* _Short exercise A_
Can you rewrite the rows below, changing "Instruction" to "Command" and leaving everything else as it is, with the pictures omitted?

When I download ebooks in batch mode I find that there are occasions that books are split into chapters and I am getting not only separate chapters but also the whole book. I then use WCopyfind to find the files with the (duplicated) separate chapter(s) and delete them keeping only the whole book.
It would help me tremendously if there would be a way to sort the percentages, descending/ascending, of the left “Perfect Match” column. This could be in the program window, the html window, or preferably both.
Is this something you could/would add to WCopyFind?
Sincerely,
Juergen
Sorting the table of results make sense and Ill put it on my to do list.
Lou
I am a fan of your program, very nice solution!!!! In one of my various applications of it I got a message saying: “Error 8 Occurred During Report Initialization.” However, everything seems to be OK, the master report and its details. What does it mean then? Perhaps I am missing something in the “CopyFind” script, which is very simple:
// Total number of documents
Documents, 115
// Reporting folder
ReportFolder, C:\Users\Miguel\Desktop\Prueba\Details
// Specify documents and comparison specifications
Document, 1, .\Corpus_IPBES\key_texts
// Comparison parameters
PhraseLength,6 // default 6
WordThreshold,6 // default 100
SkipLength,20 // default 20
MismatchTolerance,2 // default 2
MismatchPercentage,80 // default 80
BriefReport,0 // default 0 = No/False
IgnoreCase,1 // default 0 = No/False
IgnoreNumbers,0 // default 0 = No/False
IgnoreOuterPunctuation,1 // default 0 = No/False
IgnorePunctuation,1 // default 0 = No/False
SkipLongWords,0 // default 0 = No/False
SkipNonwords,0 // default 0 = No/False
// Documents comparison anguage
Locale, English
PrepareForComparisons
Compare,1,1 // Compare group 1 internally
Done
I’ve been so busy with my day job that I haven’t had time to work on these programs for ages. When I have a chance, I’ll look at that error message. It’ll be a while though…
Lou
Good article,i appreciate your effort.i suggest plagiarism checker tool for you that makes your content unique.Thanks for sharing your experience .
https://smallseotools.com/plagiarism-checker/
Hi Mr. Bloomfield
I have a collection of about 1 million files in 2TB.
Now I would like to use your software to find plagiats based on these.
But the software is crashing due to faulty pdfs.
So I would need a new version, where your software does not crash but continues and ignores the faulty pdfs or better writes the filenames into a log-files for later review.
Is that possible?
Thanks a lot
Andreas in Switzerland
Are you using pdftotext.exe? It’s a much better reader of PDFs than my intrinsic code. See the instructions for WCopyfind for (brief) discussion of pdftotext.exe.
Lou
Hi Dr. Bloomfield,
I also sent you an email about this; but can you or someone assist me in understanding the metrics readout for the document L and R comparisons, please? I want to make sure I am interpreting these numbers correctly.

* _Task data_
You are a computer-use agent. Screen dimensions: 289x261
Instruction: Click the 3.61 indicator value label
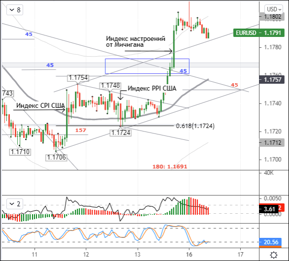[268, 209]
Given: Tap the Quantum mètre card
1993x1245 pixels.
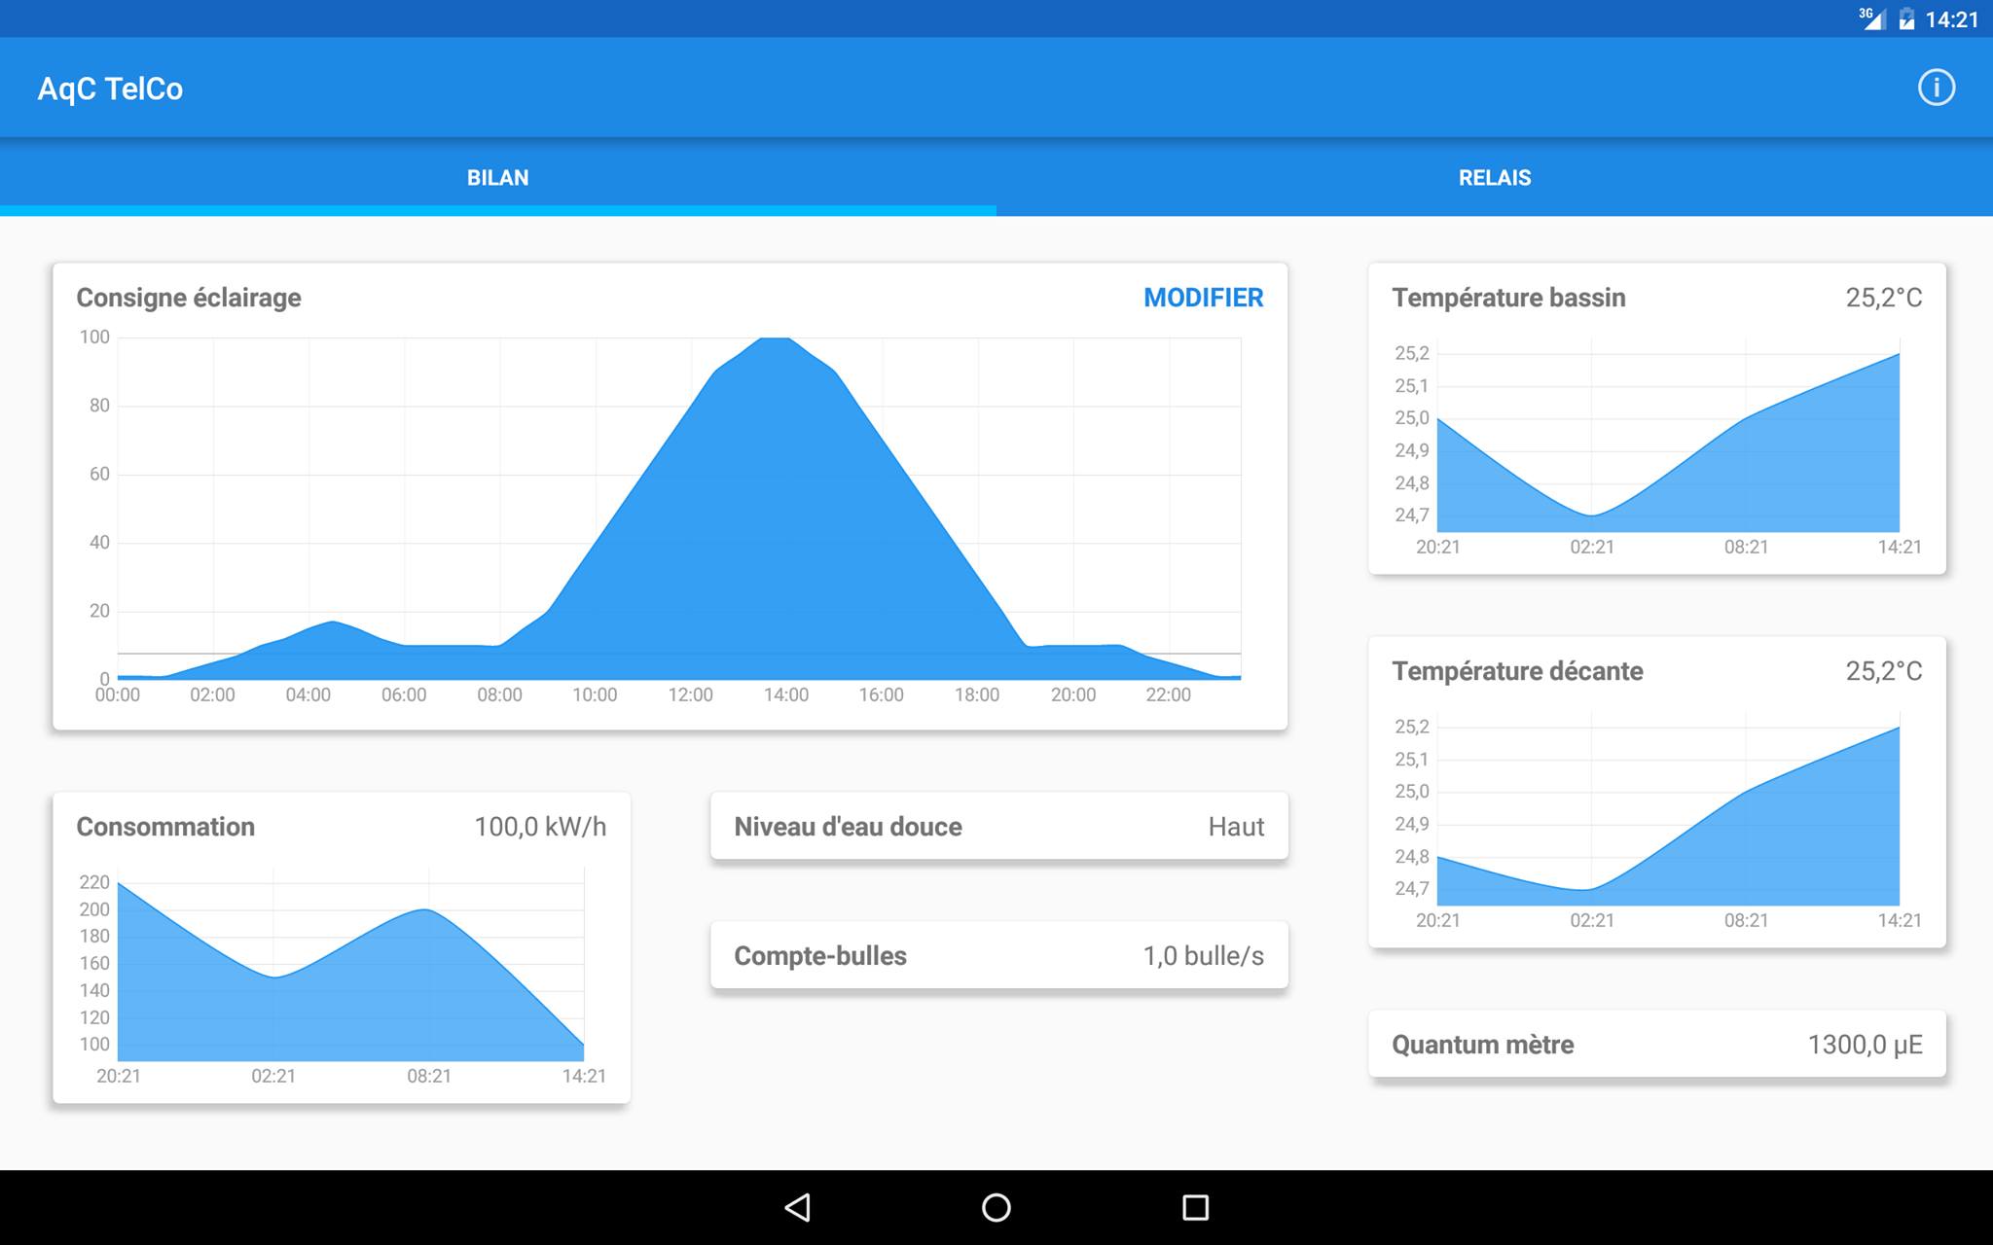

* _Short exercise B_
Could you repeat the passage in the WCopyfind forum thread above from "When I download" to "add to WCopyFind?" word for word?

* _Complete response A_
You are a computer-use agent. Screen dimensions: 289x261
Command: Click the 3.61 indicator value label
[268, 209]
Given: Tap the Quantum mètre card
1993x1245 pixels.

* _Complete response B_
When I download ebooks in batch mode I find that there are occasions that books are split into chapters and I am getting not only separate chapters but also the whole book. I then use WCopyfind to find the files with the (duplicated) separate chapter(s) and delete them keeping only the whole book.
It would help me tremendously if there would be a way to sort the percentages, descending/ascending, of the left “Perfect Match” column. This could be in the program window, the html window, or preferably both.
Is this something you could/would add to WCopyFind?